Another reason to use VPNs would be when accessing multiple systems or organisations. Setting up VPNs for each would prove impractical and potentially impossible. Most VPN clients don’t work well with others.

So, with that, you could set up all your remote workers to VPN to your Cloud Firewall/VPN Endpoint. Then all IP traffic appears to come from this firewall’s IP Address(IP). You can then use this IP in MFA.

If traffic does not come from this IP then they don’t have access. If they do, then authentication starts. Then also use 2FA at this point to authenticate users. This massively improves security and isn’t hard or expensive to set up.

Doing this in the Cloud gives you generally more flexibility. There are also no IP issues if you move or upgrade your office internet connection, easier to upgrade bandwidth or resources in the Cloud also at the drop of a hat as most will choose a virtual machine (VM) as their endpoint.

Another option organisations can deploy is SASE (Secure Access Service Edge)

The world of enterprise security is constantly evolving, and one technology that is becoming increasingly popular is SASE. SASE is a cloud-based security framework that combines a range of services including VPN, firewall, and zero-trust network access into a single package. The benefits of SASE for enterprises are vast and varied, from enhanced security and user experience to simplified management and reduced costs.

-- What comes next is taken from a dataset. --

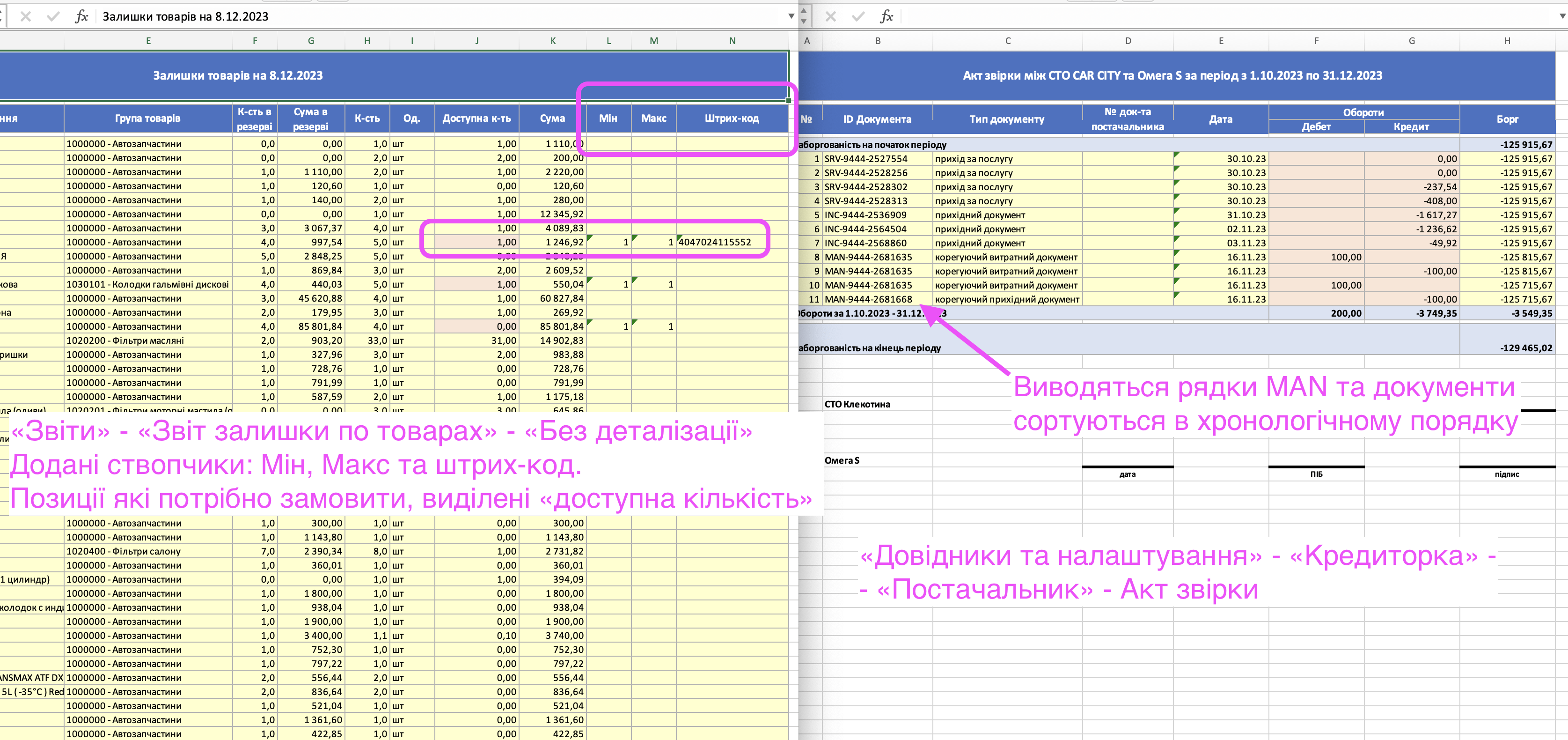Expand the left formula bar dropdown arrow
1568x740 pixels.
point(791,16)
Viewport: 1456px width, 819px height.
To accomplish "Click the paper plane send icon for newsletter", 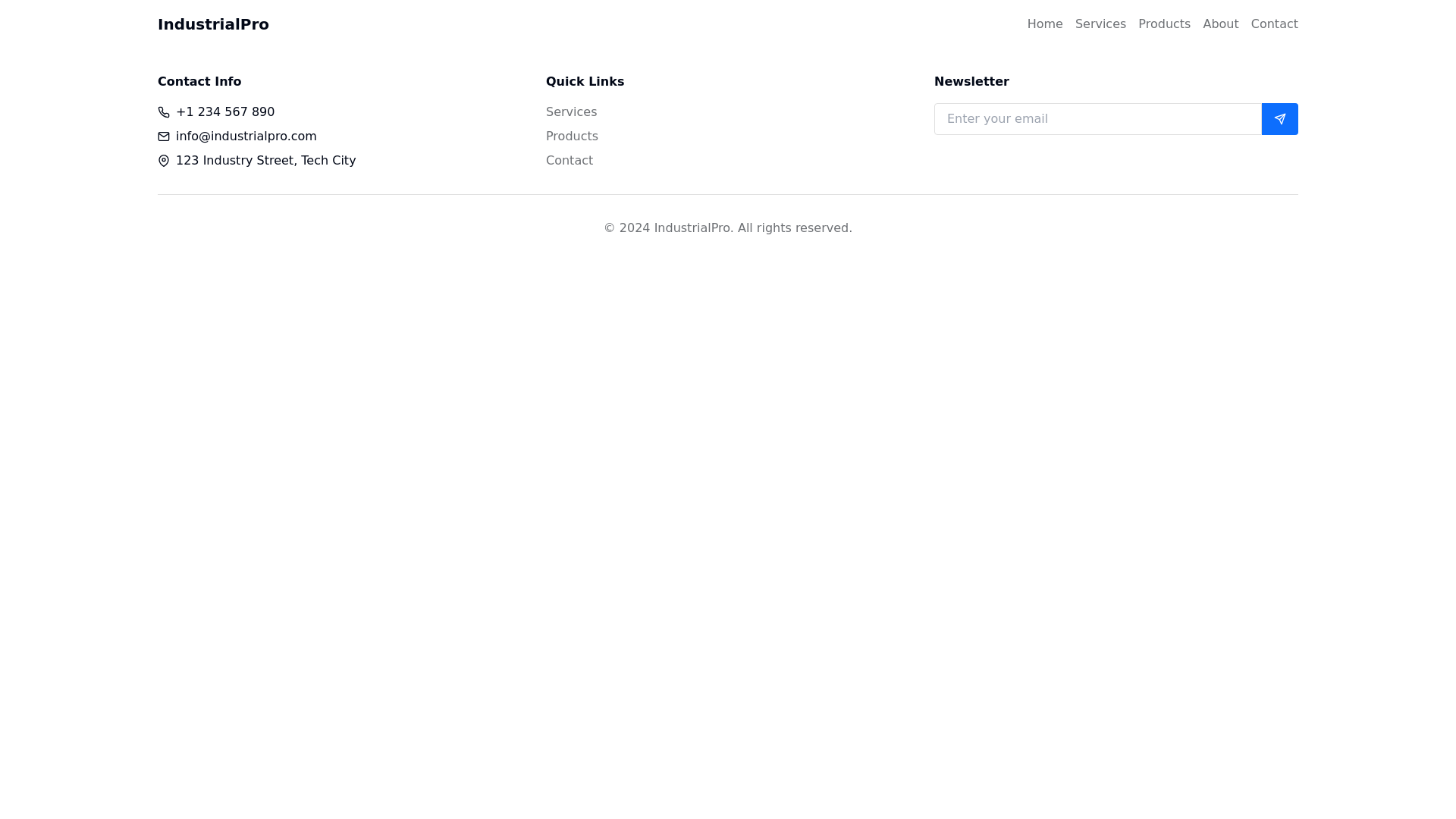I will pos(1279,119).
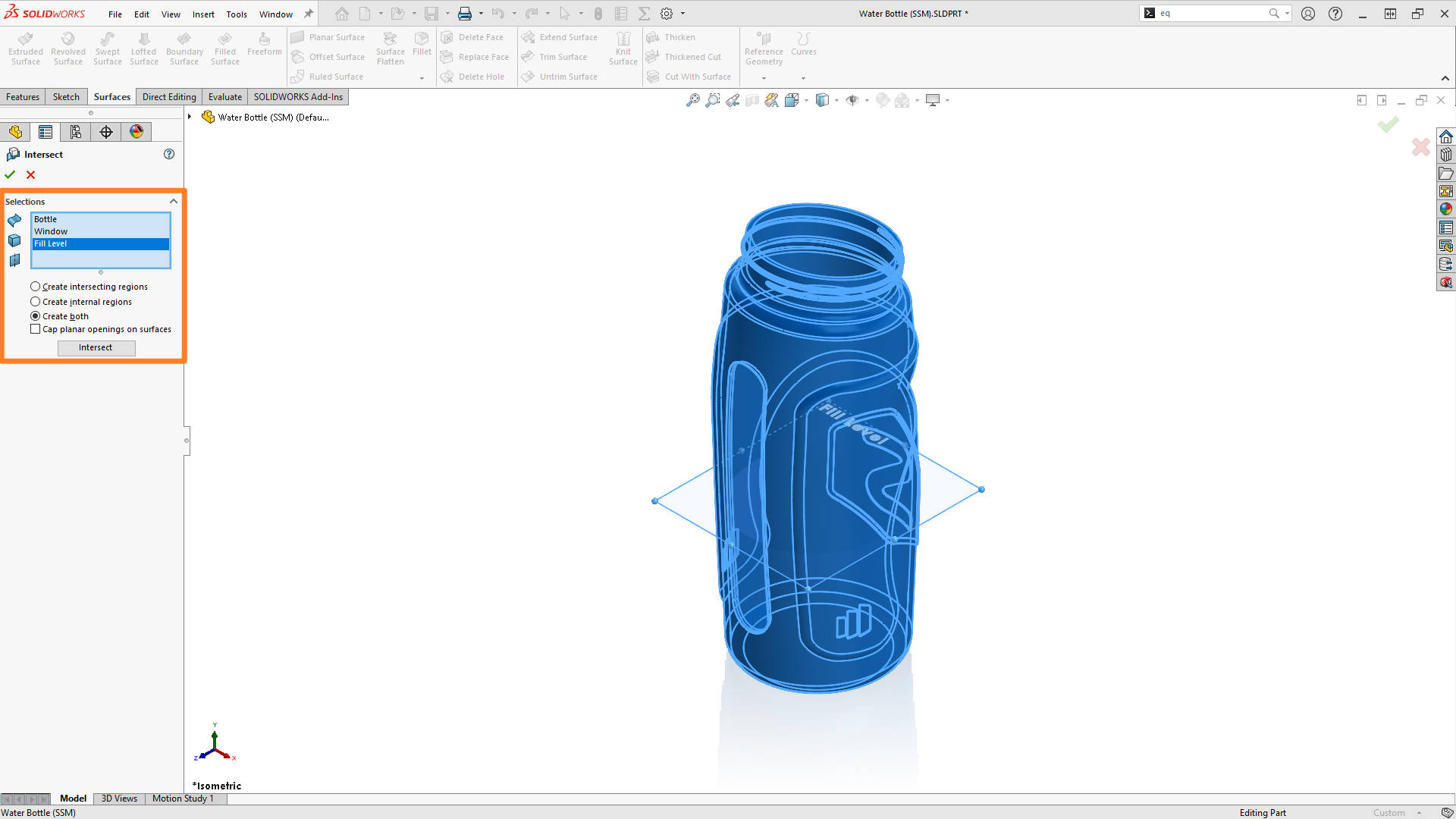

By consolidating security services into a single platform, SASE streamlines enterprise security operations, giving IT teams greater visibility and control over their networks. Moreover, with cloud-based infrastructure, SASE enables businesses to scale their security needs more easily and cost-effectively.

As businesses increasingly rely on the cloud and remote work, SASE is emerging as a crucial tool for modern enterprise security. To implement an effective SASE solution, you’ll need to consider factors such as your organisation’s specific security needs, network architecture, and budget.

Fortunately, working with a knowledgeable SASE provider can help simplify the implementation process, minimise risks, and ensure that your organisation is well-protected against evolving cyber threats.

No one’s security is invulnerable. But don’t be the easy house on the street to rob.